(Short task) Please rewrite the data starting at the line containing "Where should I click to: Click the minus" and ending at the line containing "Action: 48,85", swapping "battery icon" for "battery indicator" and keeping everything else the same. Give only those lines and leave out the pictures.

(Recorded information)
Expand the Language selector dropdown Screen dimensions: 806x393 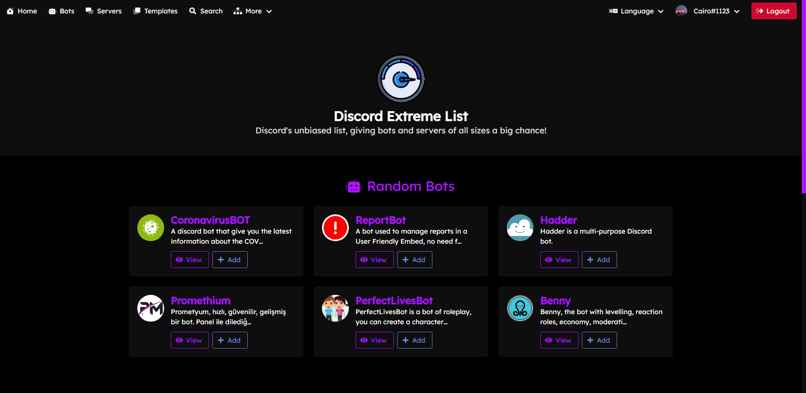click(x=636, y=11)
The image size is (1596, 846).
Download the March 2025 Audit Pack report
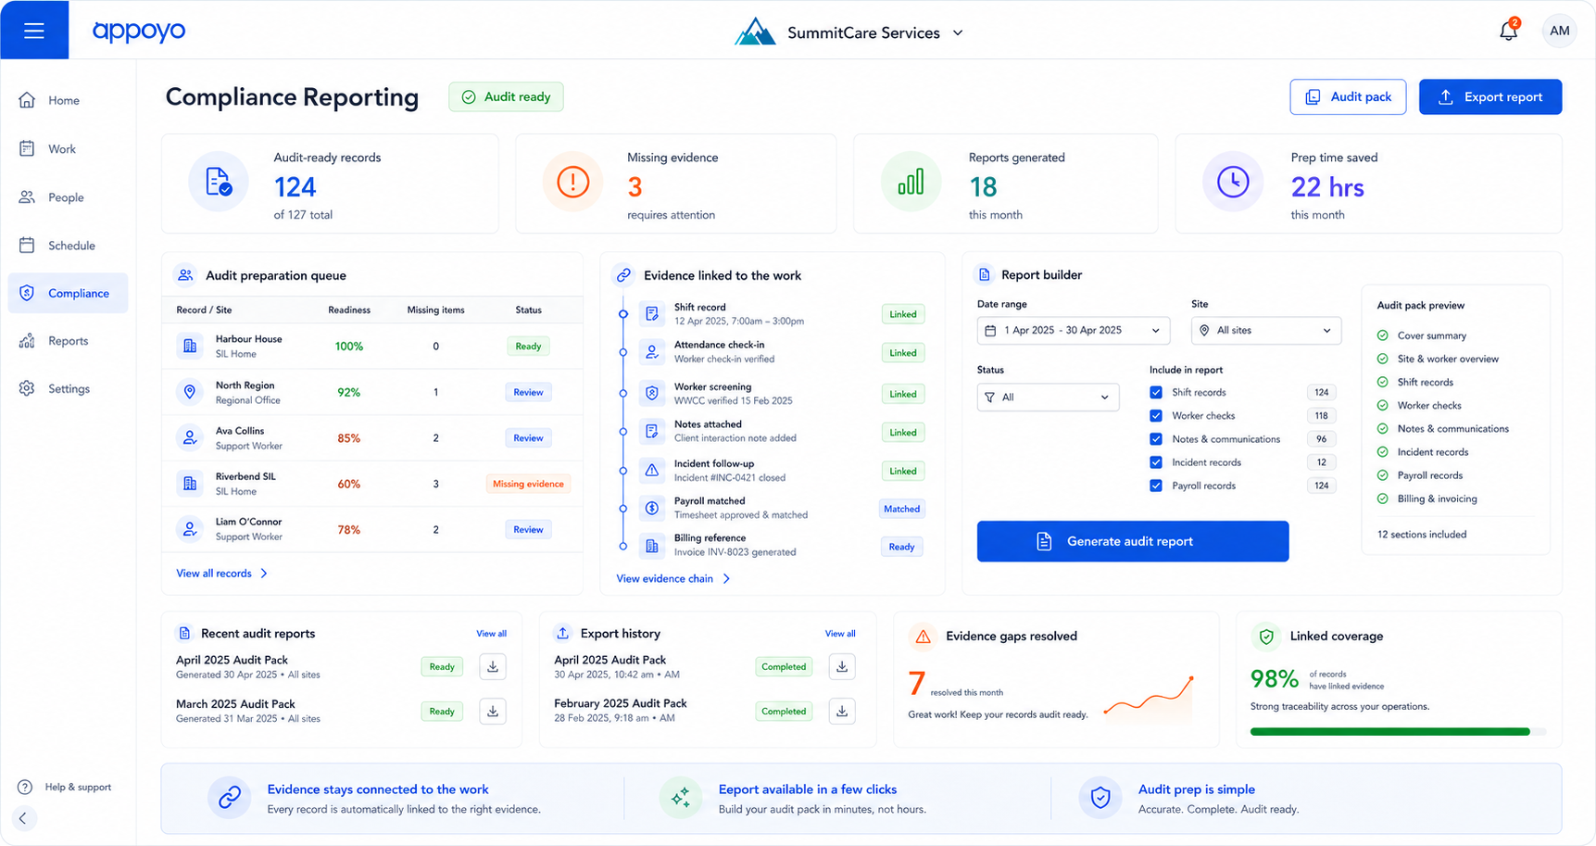coord(493,711)
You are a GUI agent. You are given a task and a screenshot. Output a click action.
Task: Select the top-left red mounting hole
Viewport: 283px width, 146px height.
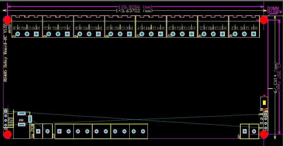tap(8, 20)
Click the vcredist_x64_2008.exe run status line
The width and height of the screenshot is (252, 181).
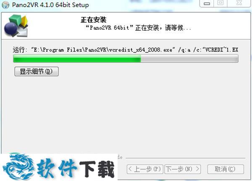[x=125, y=50]
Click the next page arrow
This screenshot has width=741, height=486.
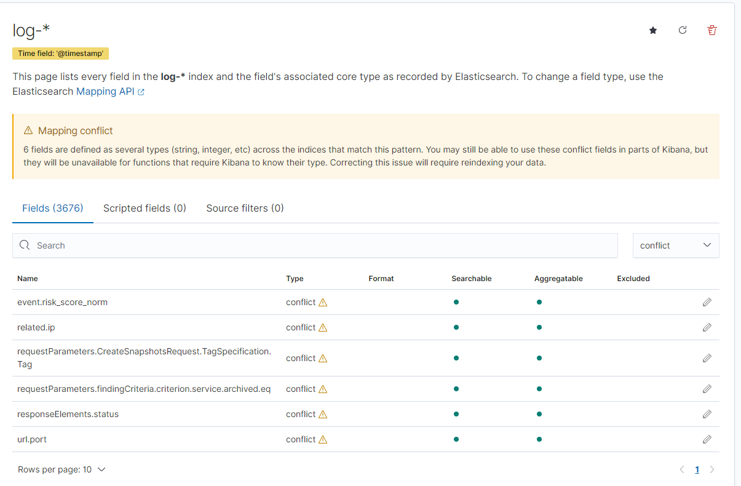coord(712,469)
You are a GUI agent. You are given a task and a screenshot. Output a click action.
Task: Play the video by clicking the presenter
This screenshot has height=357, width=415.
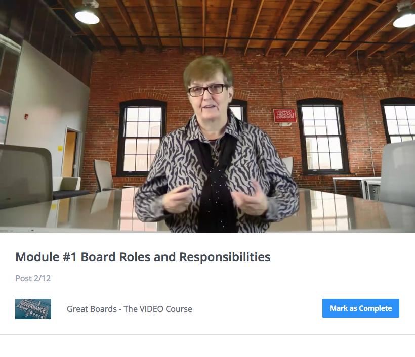[x=216, y=148]
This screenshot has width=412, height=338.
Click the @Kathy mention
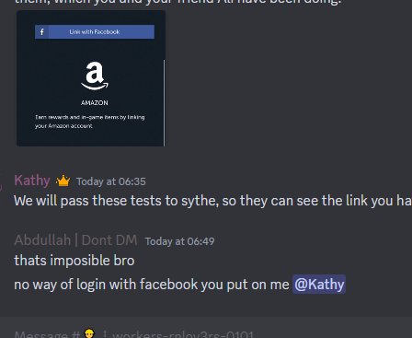point(319,285)
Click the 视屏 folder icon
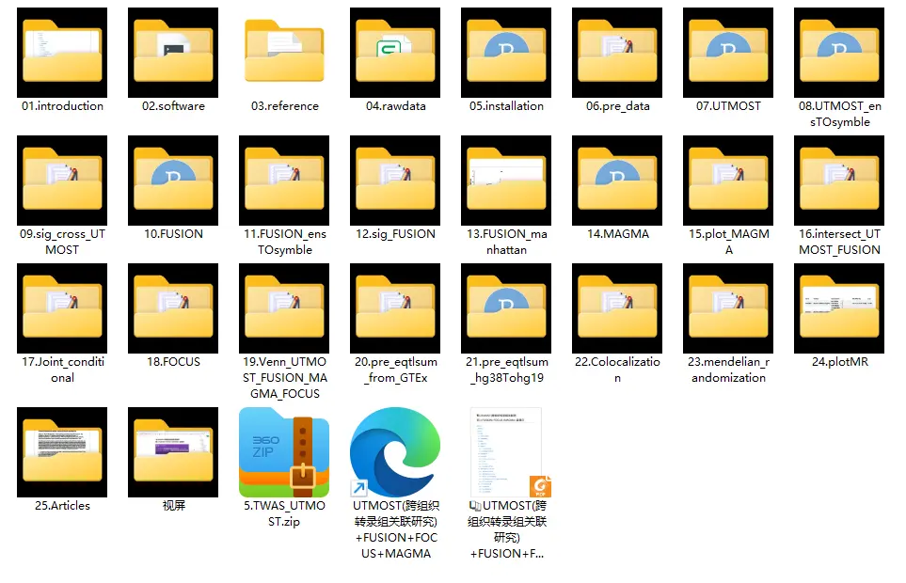Viewport: 906px width, 583px height. pyautogui.click(x=173, y=452)
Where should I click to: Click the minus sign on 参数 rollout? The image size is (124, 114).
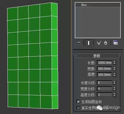pos(76,56)
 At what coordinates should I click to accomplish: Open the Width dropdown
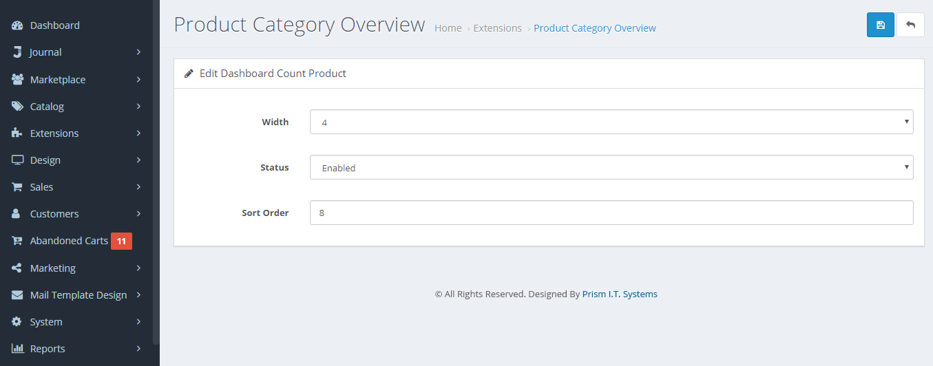point(611,122)
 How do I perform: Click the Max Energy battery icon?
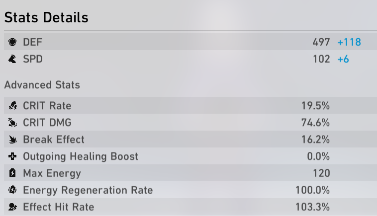12,173
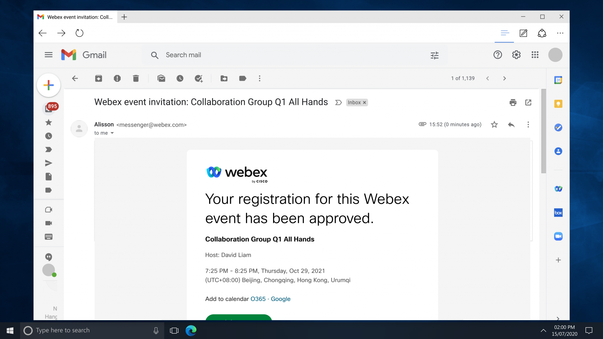
Task: Compose a new email with plus button
Action: 48,85
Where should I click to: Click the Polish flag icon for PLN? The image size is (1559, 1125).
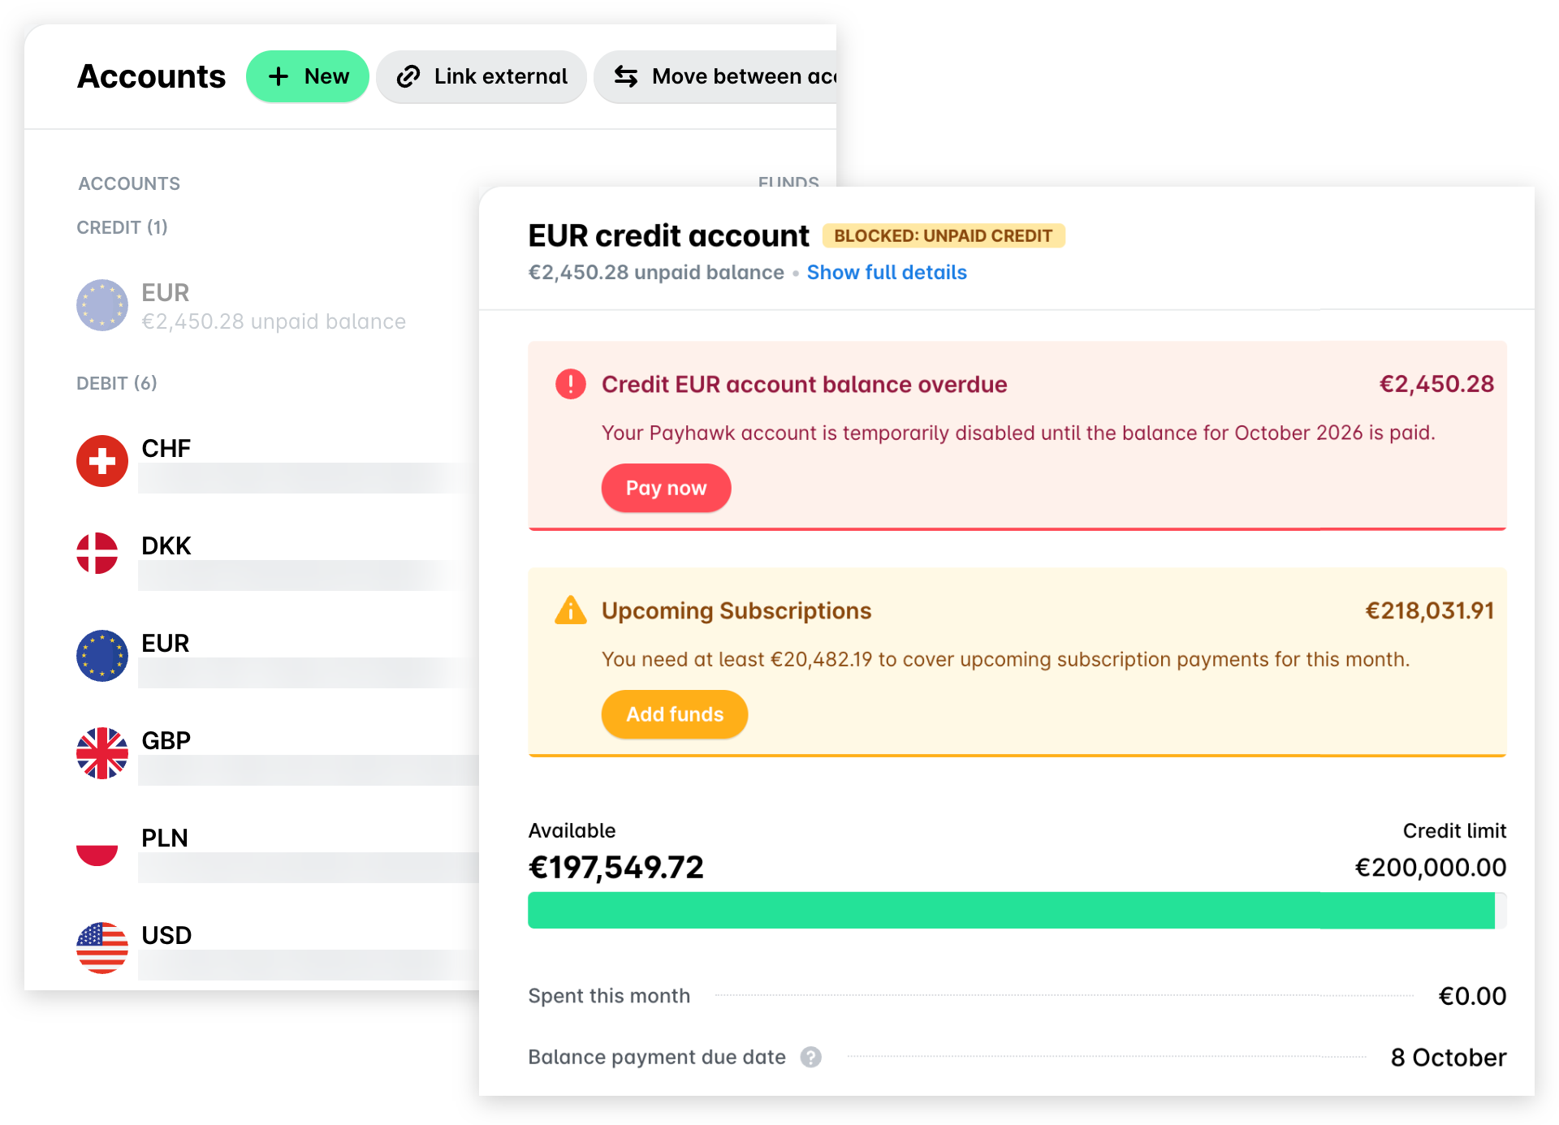(x=97, y=846)
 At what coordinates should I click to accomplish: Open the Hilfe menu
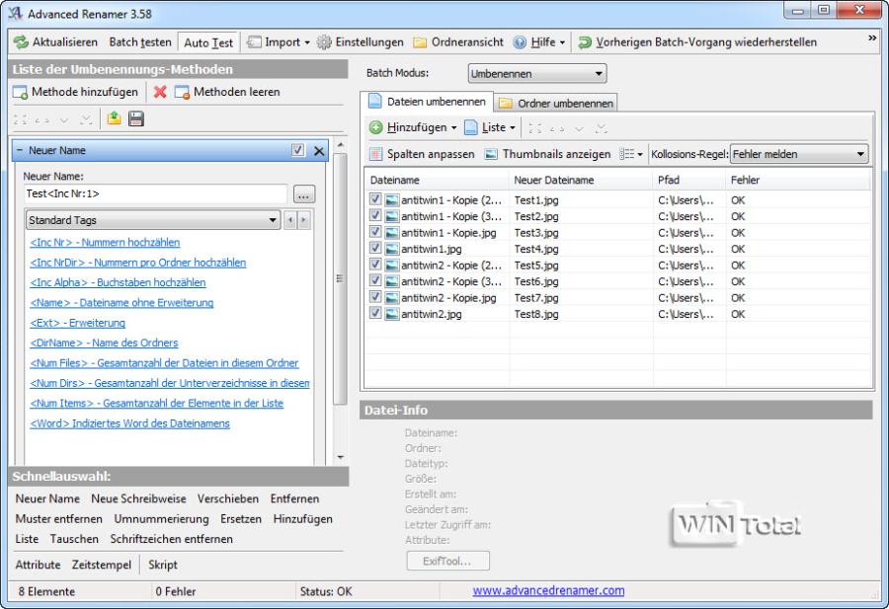tap(540, 42)
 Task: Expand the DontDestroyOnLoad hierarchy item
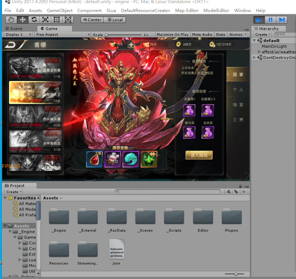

(Complete response)
Where should I click to: Click the minus sign on 参数 rollout? The image size is (124, 114).
pos(76,56)
 At what coordinates should I click to accomplish: Open the Width dropdown
point(611,122)
 How do I perform: Click the Max Energy battery indicator?
12,173
Task: Compose a new email with plus button
Action: 48,85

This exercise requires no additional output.